Assignment: Retype exactly the lines from the line with "Given: Pick foreground colour with eyedropper" to the end of the data, keeping both boundary lines.

Material supplied:
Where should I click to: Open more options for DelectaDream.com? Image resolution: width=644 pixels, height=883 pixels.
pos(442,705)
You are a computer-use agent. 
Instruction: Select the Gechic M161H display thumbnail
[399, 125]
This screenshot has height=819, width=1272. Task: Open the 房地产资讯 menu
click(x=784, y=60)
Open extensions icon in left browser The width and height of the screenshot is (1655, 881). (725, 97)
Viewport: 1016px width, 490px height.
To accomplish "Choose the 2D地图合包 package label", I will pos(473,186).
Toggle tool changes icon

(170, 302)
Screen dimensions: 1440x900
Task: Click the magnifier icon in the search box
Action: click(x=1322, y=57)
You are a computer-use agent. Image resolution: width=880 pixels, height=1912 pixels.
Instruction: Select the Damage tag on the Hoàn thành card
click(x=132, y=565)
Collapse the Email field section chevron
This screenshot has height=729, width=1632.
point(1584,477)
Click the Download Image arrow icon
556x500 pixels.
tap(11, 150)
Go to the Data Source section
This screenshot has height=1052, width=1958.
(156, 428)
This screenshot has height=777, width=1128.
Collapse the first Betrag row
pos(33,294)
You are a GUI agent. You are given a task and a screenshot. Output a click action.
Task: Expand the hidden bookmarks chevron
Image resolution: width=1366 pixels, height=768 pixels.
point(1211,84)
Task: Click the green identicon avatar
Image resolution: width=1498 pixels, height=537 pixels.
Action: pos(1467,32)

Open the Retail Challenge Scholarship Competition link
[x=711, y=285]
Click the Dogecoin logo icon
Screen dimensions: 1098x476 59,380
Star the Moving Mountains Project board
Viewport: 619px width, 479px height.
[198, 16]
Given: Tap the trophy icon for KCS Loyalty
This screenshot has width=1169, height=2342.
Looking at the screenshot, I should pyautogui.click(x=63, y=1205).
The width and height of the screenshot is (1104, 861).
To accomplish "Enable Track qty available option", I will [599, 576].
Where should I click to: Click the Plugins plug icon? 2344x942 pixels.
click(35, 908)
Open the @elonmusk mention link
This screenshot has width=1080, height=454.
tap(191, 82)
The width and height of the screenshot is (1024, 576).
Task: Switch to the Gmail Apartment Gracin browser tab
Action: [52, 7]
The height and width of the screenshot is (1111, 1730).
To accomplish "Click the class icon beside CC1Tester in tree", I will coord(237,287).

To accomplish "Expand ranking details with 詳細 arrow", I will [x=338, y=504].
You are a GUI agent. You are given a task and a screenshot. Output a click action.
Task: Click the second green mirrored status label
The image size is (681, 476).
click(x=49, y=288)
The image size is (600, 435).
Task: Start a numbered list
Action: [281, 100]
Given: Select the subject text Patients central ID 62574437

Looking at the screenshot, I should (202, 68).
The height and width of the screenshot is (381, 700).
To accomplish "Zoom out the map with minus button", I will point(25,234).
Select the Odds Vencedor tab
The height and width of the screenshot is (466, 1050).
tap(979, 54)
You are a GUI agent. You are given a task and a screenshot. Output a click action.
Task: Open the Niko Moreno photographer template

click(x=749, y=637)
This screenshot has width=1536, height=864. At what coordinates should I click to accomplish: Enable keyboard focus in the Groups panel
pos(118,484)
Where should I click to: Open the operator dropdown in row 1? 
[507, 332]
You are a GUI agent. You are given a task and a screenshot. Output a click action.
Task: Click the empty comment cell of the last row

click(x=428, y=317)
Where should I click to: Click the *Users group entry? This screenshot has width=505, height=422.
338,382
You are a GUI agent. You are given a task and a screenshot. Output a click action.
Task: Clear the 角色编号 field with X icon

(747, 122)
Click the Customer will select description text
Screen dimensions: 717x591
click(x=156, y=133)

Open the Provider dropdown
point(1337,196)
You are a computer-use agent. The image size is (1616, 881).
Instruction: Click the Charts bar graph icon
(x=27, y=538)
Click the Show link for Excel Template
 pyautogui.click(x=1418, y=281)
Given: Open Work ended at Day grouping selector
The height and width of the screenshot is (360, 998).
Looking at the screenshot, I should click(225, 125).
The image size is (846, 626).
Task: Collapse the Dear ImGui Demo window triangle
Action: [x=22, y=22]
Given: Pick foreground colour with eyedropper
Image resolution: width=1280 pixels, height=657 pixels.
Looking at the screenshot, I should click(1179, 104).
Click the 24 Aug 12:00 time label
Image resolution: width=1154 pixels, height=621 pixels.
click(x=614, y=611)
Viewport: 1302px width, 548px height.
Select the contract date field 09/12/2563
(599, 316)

Response to the task:
Given: Pick foreground colour with eyedropper
Image resolution: width=1280 pixels, height=657 pixels.
Looking at the screenshot, I should click(1179, 104).
Click the 24 Aug 12:00 time label
Image resolution: width=1154 pixels, height=621 pixels.
click(x=614, y=611)
Viewport: 1302px width, 548px height.
Select the contract date field 09/12/2563
(599, 316)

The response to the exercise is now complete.